TAREFA: Resuma em duas frases a notícia sobre o jovem que pediu para continuar na prisão até o jantar.

TRECHO SELECIONADO:
·····
‘Meu corpo tá muito fraco’: Jovem preso ganha direito à liberdade, mas pede para ficar na prisão até o jantar

Um homem de 20 anos, preso pelo roubo de um celular na madrugada do último sábado (4), surpreendeu uma juíza, um promotor de Justiça e uma defensora pública ao fazer um apelo inusitado: logo depois de receber direito à liberdade na audiência de custódia, Luan pediu para ficar na prisão até a hora do jantar, para não “passar mal na rua”. Uma publicação do promotor Luciano Sotero Santiago sobre o caso causou comoção nas redes sociais, e ao BHAZ, ele lamentou a situação e explicou o que levou à soltura do rapaz.

Luan foi preso em flagrante depois de usar uma pequena faca para fazer com que uma mulher entregasse o celular dela, em Santa Luzia, na região metropolitana de BH. A vítima acionou a Polícia Militar, que fez rastreamento na região e encontrou o rapaz com o aparelho. Ele foi preso, encaminhado à delegacia de Polícia Civil e, depois, ao presídio.

Durante o plantão na manhã de sábado, o promotor do MPMG (Ministério Público de Minas Gerais) manifestou no processo pela soltura de Luan, estabelecendo medidas cautelares para que ele responda em liberdade sem oferecer risco à população.
·····
Linhas de um conjunto de dados de ancoragem em telas

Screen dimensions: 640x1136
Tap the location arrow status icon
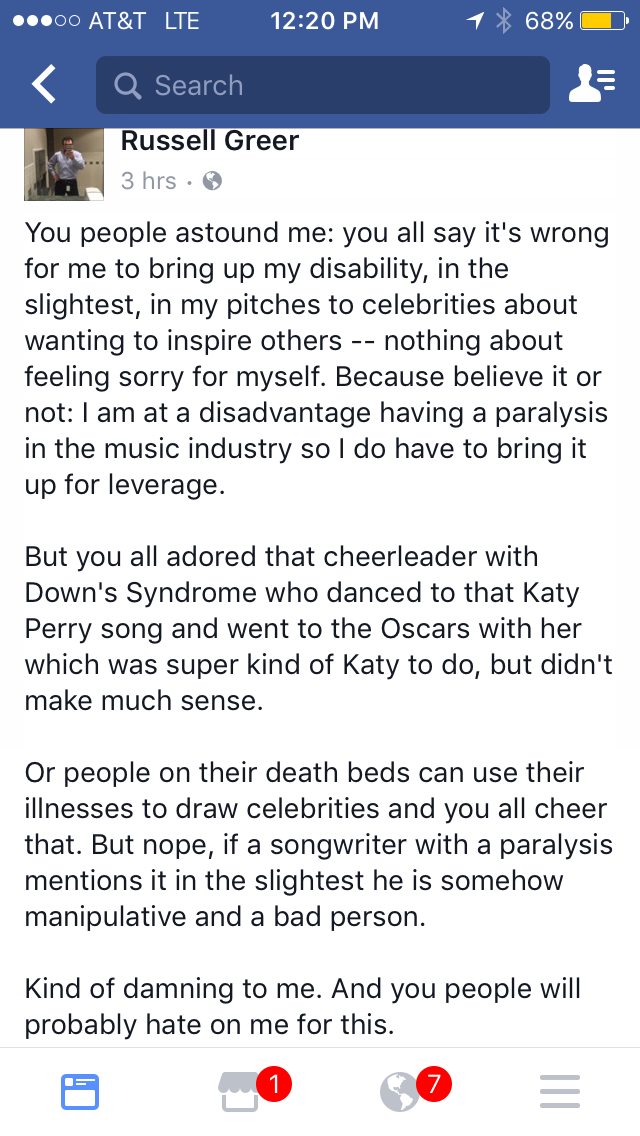(x=475, y=21)
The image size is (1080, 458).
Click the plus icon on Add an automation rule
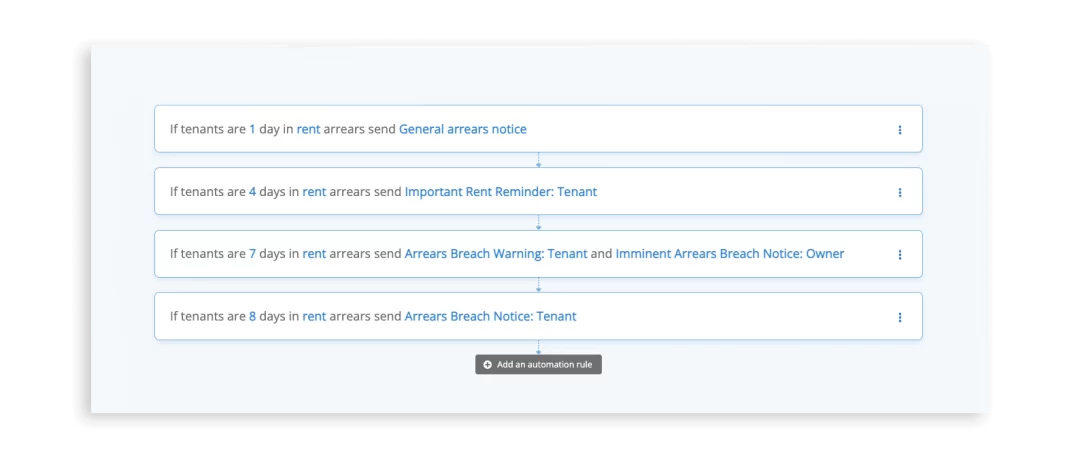coord(488,365)
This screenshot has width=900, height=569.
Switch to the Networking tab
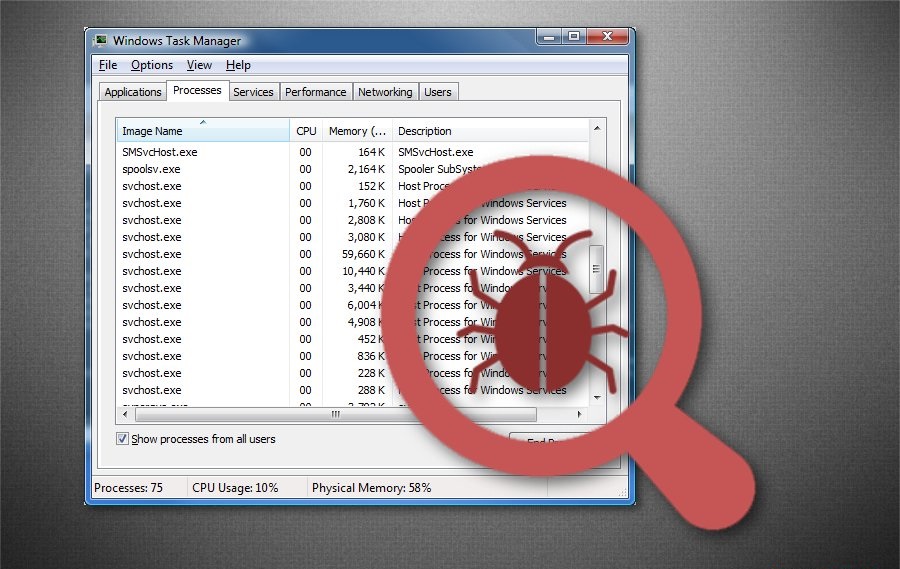(385, 92)
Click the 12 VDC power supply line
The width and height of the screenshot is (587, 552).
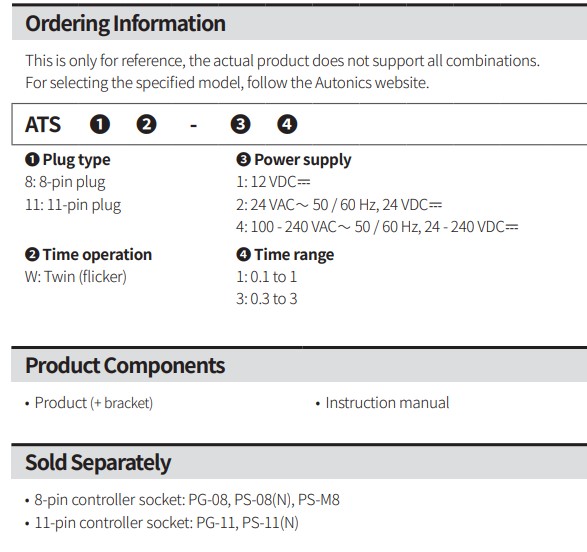[273, 182]
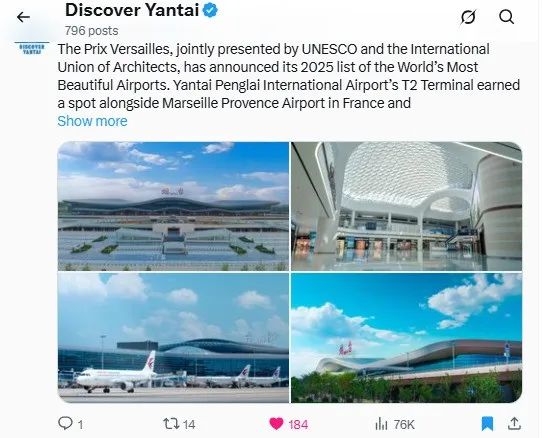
·····
SOLUÇÃO: Luan, um homem de 20 anos, foi preso em flagrante em Santa Luzia, na região metropolitana de BH, depois de usar uma pequena faca para fazer uma mulher entregar o celular dela. Com o promotor do MPMG tendo se manifestado pela soltura com medidas cautelares, ele recebeu direito à liberdade na audiência de custódia, mas pediu para ficar na prisão até a hora do jantar para não "passar mal na rua".